Rogers acquires South Ontario fibre optic provider
Communications giant Rogers made a deal to buy the fibre optic network of Atria Networks LP for $425 million. Atria is the fibre optic provider for over 1,000 small and medium-sized businesses from Ottawa to Toronto and the Kitchener-Waterloo region.
By purchasing Atria, Rogers gains an extensive list of 1,100 existing business clients, with the obvious potential to gain many more.
At the same time, it will also keep the assets out of the hands of its rivals – particularly, as Canaccord Genuity analyst Dvai Ghose notes, the wireless new entrants that may be seeking to expand beyond wireless cellphone service and into other telecom services.

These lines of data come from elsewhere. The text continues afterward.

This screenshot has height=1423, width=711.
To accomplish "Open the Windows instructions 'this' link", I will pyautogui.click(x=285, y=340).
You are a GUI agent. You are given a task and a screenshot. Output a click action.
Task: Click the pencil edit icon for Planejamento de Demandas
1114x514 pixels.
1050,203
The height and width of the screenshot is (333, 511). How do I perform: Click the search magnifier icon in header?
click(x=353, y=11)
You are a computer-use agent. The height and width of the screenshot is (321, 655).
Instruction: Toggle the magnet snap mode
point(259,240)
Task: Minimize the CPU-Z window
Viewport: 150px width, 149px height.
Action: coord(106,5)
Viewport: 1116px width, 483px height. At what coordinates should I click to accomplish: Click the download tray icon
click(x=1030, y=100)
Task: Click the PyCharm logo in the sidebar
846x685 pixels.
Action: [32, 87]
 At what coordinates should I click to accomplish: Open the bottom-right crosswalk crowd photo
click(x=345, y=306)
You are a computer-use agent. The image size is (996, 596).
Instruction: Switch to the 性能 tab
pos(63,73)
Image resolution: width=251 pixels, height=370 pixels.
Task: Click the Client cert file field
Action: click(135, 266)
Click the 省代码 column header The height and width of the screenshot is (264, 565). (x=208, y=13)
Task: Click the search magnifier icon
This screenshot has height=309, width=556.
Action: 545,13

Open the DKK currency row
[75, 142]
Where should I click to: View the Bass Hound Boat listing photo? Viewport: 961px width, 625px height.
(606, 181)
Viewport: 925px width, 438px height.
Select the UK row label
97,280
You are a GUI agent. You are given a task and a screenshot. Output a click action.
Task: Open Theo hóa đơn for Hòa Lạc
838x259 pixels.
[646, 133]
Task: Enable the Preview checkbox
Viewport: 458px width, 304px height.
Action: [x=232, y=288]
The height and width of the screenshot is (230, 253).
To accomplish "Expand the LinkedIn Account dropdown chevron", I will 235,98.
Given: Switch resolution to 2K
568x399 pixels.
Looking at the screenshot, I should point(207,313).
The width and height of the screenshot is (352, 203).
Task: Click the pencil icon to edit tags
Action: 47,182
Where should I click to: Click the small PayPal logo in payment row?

“Rogers' consumer business is maturing over time,” said Greg MacDonald, a telecom analyst with National Bank Financial Inc. “In addition, cost of capital is at record low levels for Rogers so it makes sense that the company would look to expand in the small, medium business segment via acquisition.”
We all know that fibre optics are the best way to transmit large amounts of data quickly, so could there be a better fibre optic network to own than the one serving this tech company-rich region of South Ontario?
Telus has been plugging their fibre optic television service for consumers pretty heavily lately — could this acquisition put Rogers in a position to challenge them? At the very least, this gives Rogers something to build on and expand, which may be necessary in the future as mobile phones continues to consume more and more of Rogers’ bandwidth.